Money for nothing (but no chicks for free)

Once your book is in print, you need to register for PLR - public lending rights. Under this scheme, authors, illustrators, translators and adaptors are paid for the use of their books in libraries. Great, huh? I suppose it's not exactly money for nothing, as if there were no libraries, some of those readers might have bought the book. But it feels like money for nothing when it turns up.

The beauty of PLR is that you don't have to share it with your publisher - it's all yours! The money is paid in January or February each year on the basis of library loans during the previous year. No, you can't fiddle it by borrowing your own books lots of times and getting all your friends and relatives to do likewise. The payment is based on a sample of libraries, which changes each year, and is scaled up to give an estimated figure for total loans.


This is how it works. The fund available for PLR (currently about £6.8 million) is divided amongst registered authors (etc) for their registered books. The amount you will get is calculated from the number of times your books were borrowed, with the payment being approximately 4p per loan. There is an upper limit of £6,600 to prevent Jacqueline Wilson and so on walking off with the entire pot. If you earn less than £1 it won't be paid but is carried over to the next year. You will receive a statement in January and the money will be paid into your bank soon afterwards.
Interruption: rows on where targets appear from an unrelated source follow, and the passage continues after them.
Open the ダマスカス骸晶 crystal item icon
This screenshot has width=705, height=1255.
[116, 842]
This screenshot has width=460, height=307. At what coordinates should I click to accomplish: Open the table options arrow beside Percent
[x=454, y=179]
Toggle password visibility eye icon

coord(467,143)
You can't just sit back and wait for the money to come. You have to register each new book before 30 June to be included in that year's calculation and payment. You can't claim retrospectively, so if you don't claim your books one year, you can't pick up the cash for that book later (unlike ALCS payments - more on that another day). This is becaues the amount per loan is calculated by dividing the whole pot by the number of loans of registered books, so if your book isn't registered, it's not included in the calculation.
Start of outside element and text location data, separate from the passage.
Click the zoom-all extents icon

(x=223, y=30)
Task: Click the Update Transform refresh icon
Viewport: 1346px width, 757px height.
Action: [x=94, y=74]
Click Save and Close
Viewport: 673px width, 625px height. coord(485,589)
It might sound easy, especially when you have only one book, to keep on top of your PLR registration. But you need to register each edition (each new ISBN) of each book if you are to get all that is owed to you. That means you have to register the hardback and then the paperback, and if there are any further editions, you have to register those, too. Often, publishers don't tell you when your book comes out under a new ISBN (eg library binding rather than standard hardback). To keep on top of it, search for yourself on Amazon. Once a book is registered, it is carried on from one year to the next, but you do need to keep checkng for new editions of old books (reprints are OK - they have the same ISBN). One book can have three or four different ISBN numbers.
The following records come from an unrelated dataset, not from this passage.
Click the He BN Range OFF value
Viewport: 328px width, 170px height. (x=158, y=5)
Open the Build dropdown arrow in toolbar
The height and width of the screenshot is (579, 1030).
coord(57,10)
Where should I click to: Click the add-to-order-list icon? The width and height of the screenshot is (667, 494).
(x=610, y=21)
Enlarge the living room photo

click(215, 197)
What now? The deadline for registering books to be included in this year's calculation and payment is 30 June. If you're late, your book(s) won't be counted until next year, and you'll lose your money. You need to register yourself with the PLR agency (www.plr.uk.com) and give your bank details so that you can actually receive the money. Then you need to register each of your books in each of its editions. You will receive a confirmation to show what you have registered. You can't register books that aren't yours - there is a checking system in place and all your book registrations will be checked. Your name must appear on the title page of the book - that's the rule. However, if NO names are on the title page (as with licensed character books) you can still claim the PLR as long as you can demonstrate you wrote/illustrated/translated the book.

If more than one person is named on the title page - the illustrator and writer, or writer and translator, for example - you can claim only a share of the PLR. The standard is split of 50:50 author:illustrator for picture books. Adaptors can claim 80% if the original author's name is on the title page, or 100% if it isn't. (You can vary this if you both agree.) For illustrated chapter books, anthologies and so on, you will have to agree the proportion with your collaborators. You share will reflect the proportion you contributed, so if you have 10 poems in a book of 100 poems, you can claim 10% of the PLR. This means you have to talk to the other collaborators - the PLR agency won't do it for you.

PLR relates only to book loans in the UK, so there's no point registering the ISBNs of your US editions, for instance. (Money for loans in some other EU countries is collected by ALCS.) VAT is not payable on PLR payments (only useful info if you are VAT-registered.) And PLR continues for 70 years after you die, so your descendants can use the January cash to toast your memory.